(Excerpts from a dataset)
BEGIN

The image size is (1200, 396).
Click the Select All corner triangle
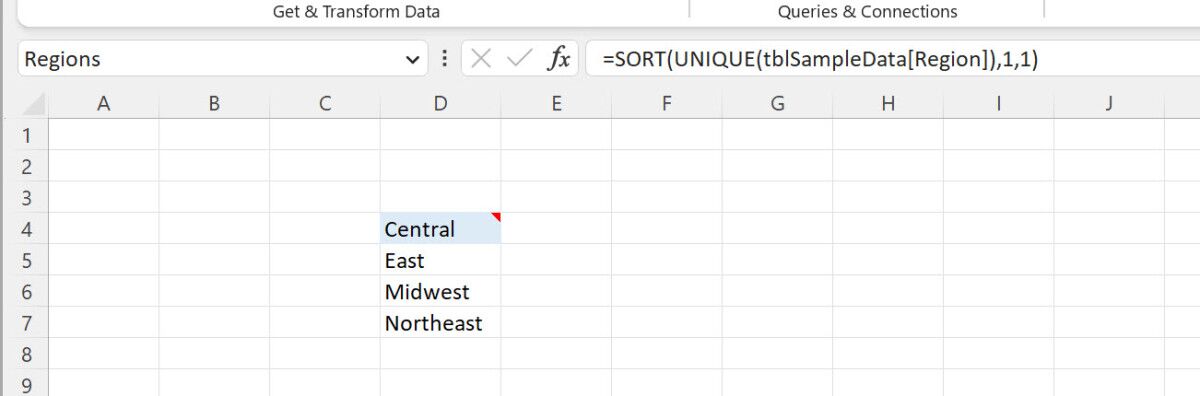(x=33, y=103)
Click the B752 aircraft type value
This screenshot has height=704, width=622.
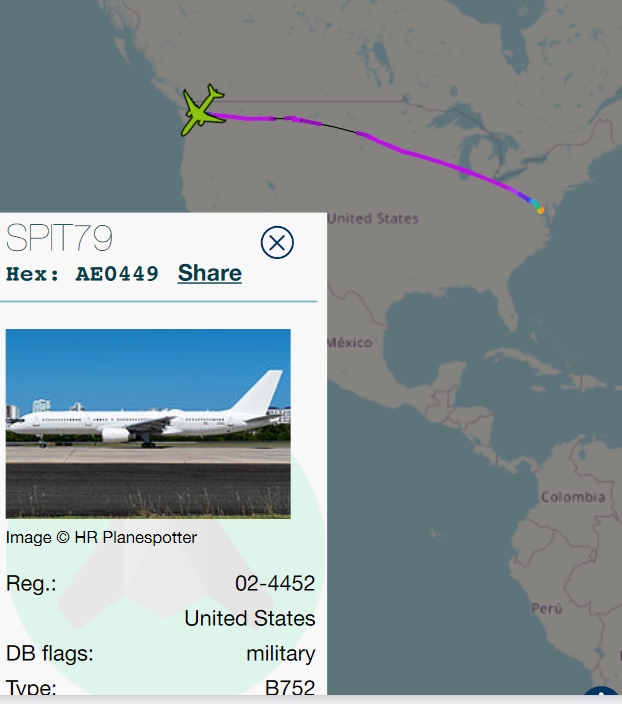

END

> [Work instruction]
The result should be every entry, word for word, and no pictures.

> [Response below]
The image size is (1200, 396).
Click the Select All corner triangle
(x=33, y=103)
Click the B752 aircraft type value
This screenshot has height=704, width=622.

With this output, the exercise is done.